Reproduce exactly, and only, the lines below from the one containing "Sağlık (23, 2360)" through the one containing "Website (35, 1645)".

Saved data entries:

=-=-=

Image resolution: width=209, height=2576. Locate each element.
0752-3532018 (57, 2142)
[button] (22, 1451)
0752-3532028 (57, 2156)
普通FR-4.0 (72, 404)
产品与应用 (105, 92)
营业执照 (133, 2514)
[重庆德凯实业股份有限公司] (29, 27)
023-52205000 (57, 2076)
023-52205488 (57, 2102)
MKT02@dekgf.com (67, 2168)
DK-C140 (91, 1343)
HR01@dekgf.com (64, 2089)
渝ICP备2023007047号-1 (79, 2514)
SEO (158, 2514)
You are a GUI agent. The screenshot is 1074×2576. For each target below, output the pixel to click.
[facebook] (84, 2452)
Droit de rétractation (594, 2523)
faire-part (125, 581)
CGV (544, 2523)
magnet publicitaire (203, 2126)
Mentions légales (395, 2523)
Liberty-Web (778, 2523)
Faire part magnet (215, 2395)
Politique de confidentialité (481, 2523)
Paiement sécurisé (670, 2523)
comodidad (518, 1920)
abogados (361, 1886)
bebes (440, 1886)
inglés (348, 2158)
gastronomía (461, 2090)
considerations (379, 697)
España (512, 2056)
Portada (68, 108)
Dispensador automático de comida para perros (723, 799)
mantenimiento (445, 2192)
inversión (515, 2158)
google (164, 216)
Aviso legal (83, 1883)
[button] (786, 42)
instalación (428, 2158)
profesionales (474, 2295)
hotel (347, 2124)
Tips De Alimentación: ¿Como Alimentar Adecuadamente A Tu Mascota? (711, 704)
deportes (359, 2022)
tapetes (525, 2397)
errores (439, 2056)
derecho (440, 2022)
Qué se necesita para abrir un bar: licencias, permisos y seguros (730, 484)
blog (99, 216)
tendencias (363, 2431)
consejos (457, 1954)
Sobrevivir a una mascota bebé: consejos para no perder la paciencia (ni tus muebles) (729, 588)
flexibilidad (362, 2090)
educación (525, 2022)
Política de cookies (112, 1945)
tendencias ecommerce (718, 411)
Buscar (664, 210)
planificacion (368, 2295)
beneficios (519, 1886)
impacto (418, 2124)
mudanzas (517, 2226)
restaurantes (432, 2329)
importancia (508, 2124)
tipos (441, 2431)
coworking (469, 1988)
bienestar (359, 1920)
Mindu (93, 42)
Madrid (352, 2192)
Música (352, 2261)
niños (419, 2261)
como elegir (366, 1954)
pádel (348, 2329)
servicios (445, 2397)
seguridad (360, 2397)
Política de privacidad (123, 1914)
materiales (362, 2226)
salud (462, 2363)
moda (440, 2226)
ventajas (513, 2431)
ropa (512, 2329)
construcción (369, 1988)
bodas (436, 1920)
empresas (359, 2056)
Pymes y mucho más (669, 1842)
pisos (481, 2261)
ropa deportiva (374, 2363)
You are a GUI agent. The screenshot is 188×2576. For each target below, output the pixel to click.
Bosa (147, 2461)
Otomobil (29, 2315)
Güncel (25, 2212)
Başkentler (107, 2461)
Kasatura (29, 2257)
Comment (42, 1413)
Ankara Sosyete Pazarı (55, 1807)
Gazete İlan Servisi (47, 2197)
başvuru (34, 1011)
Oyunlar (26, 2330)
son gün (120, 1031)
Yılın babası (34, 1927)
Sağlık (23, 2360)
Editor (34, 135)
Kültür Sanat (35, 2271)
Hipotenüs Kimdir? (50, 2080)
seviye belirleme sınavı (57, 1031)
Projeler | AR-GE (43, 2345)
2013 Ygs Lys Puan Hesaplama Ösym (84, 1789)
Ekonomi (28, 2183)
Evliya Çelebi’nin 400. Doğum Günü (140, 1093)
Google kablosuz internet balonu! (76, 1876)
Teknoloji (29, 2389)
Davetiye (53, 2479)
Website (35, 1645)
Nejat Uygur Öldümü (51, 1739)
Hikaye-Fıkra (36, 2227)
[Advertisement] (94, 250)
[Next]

=-=-=

:: Output for this exercise ::
Sağlık (23, 2360)
Editor (34, 135)
Kültür Sanat (35, 2271)
Hipotenüs Kimdir? (50, 2080)
seviye belirleme sınavı (57, 1031)
Projeler | AR-GE (43, 2345)
2013 Ygs Lys Puan Hesaplama Ösym (84, 1789)
Ekonomi (28, 2183)
Evliya Çelebi’nin 400. Doğum Günü (140, 1093)
Google kablosuz internet balonu! (76, 1876)
Teknoloji (29, 2389)
Davetiye (53, 2479)
Website (35, 1645)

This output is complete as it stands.